Requests for comment sent to Owen, Lewis, Hughley and Cedric the Entertainer were not immediately returned.

An Instagram spokesperson said the videos had been sent to its fact-checking partners for review. Like other social media platforms, Instagram was initially flooded by coronavirus posts that pushed conspiracies and false cures. In recent weeks, it has made a concentrated effort to rid its platform of false information. The World Health Organization has called misinformation surrounding the virus an “infordemic.”

Gates has been the target of dozens of swirling conspiracies since news of the outbreak broke in January. The billionaire and philanthropist has been the subject of at least seven different conspiracies debunked by international fact-checkers, according to First Draft, an organization that tracks online misinformation. The most popular conspiracies have claimed that Gates engineered the virus as a form of population control, while others suggested that he is somehow profiting from a vaccine which has yet to be developed.

The black community has been specifically targeted by misinformation surrounding the coronavirus, said Shireen Mitchell, a researcher who studies online disinformation and is the founder of the group Stop Online Violence Against Women.
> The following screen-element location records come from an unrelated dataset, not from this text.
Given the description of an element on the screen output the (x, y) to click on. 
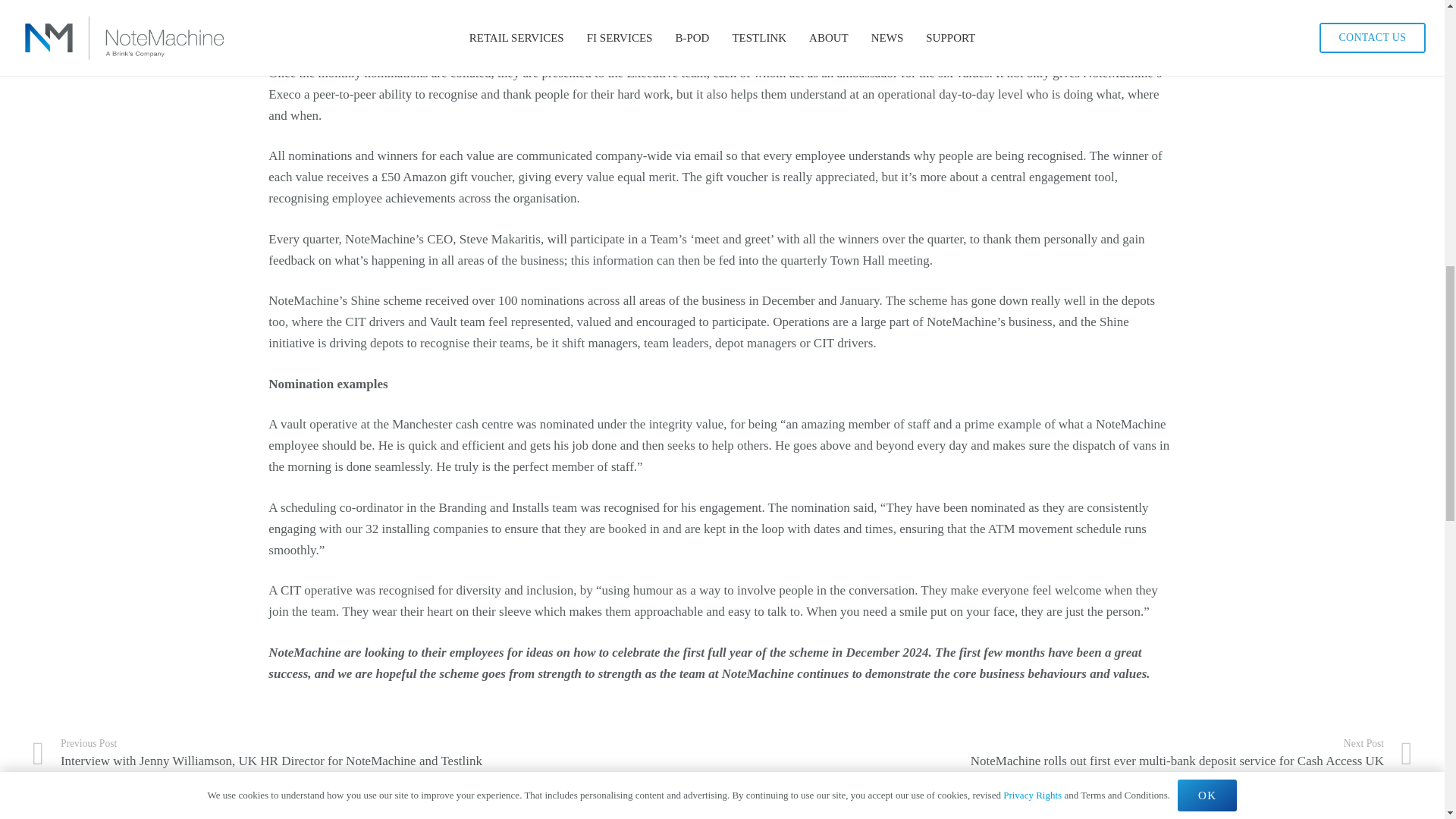
Back to top (1413, 34)
Given the description of an element on the screen output the (x, y) to click on. 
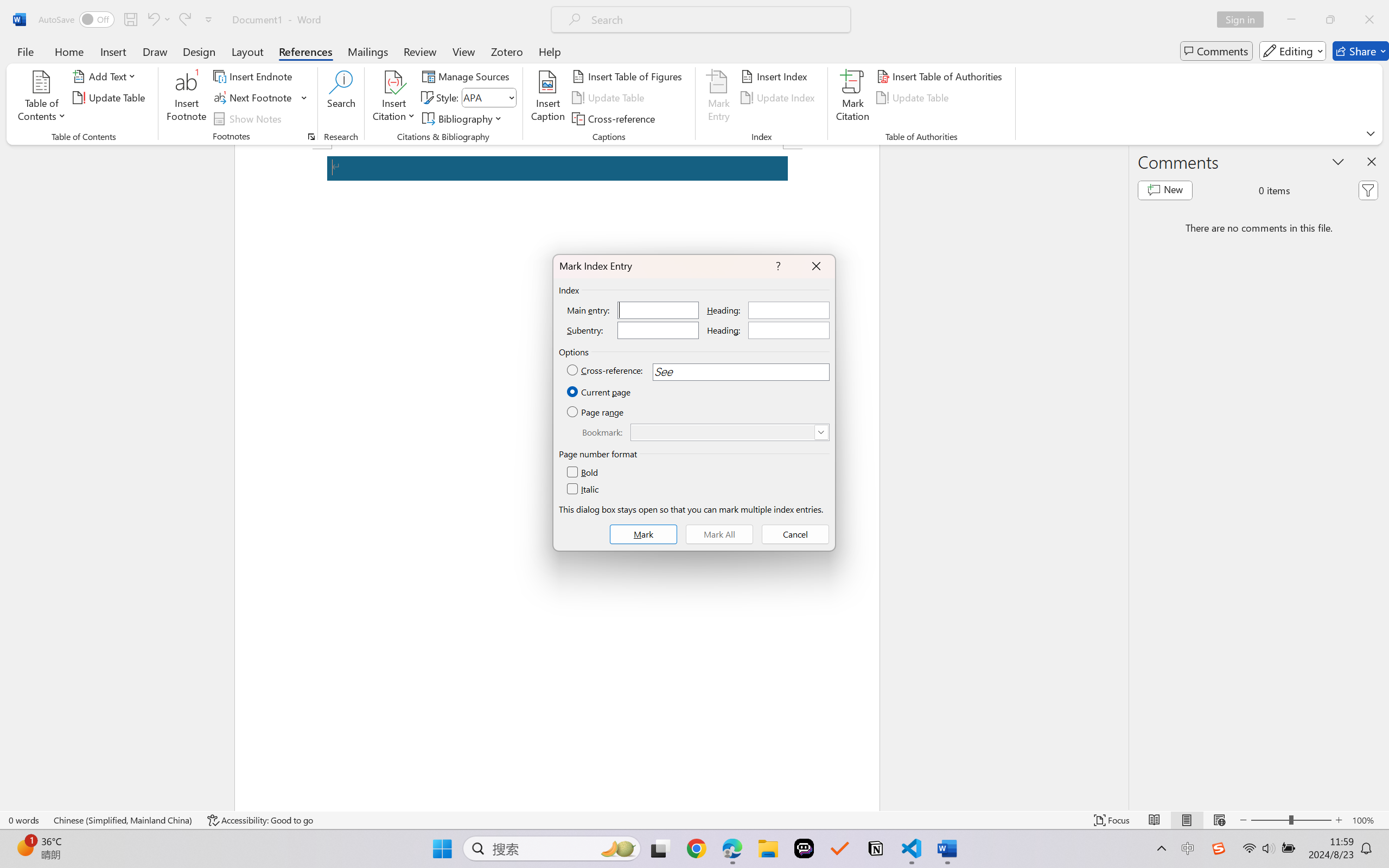
RichEdit Control (722, 432)
Undo Apply Quick Style Set (152, 19)
Heading: (788, 330)
Update Table... (110, 97)
Add Text (106, 75)
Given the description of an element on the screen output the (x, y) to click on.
Across social media, viral misinformation has spread that black people are immune from the coronavirus because of melanin in their skin (they are not).

Some in the black community may also be specifically susceptible to conspiracies surrounding the coronavirus because of the country’s history of nonconsensual medical experimentation on black people, Mitchell noted.

“That’s how disinformation works,” Mitchell said, citing black maternal mortality rates and the 40-year Tuskegee study, in which public health officials in Alabama refused to disclose or treat hundreds of black men with syphilis. “It takes a kernel of truth and layers of disinformation on top. So it seems like you're hearing the truth, when what you're doing is manipulating facts and then people don't know what facts are anymore.”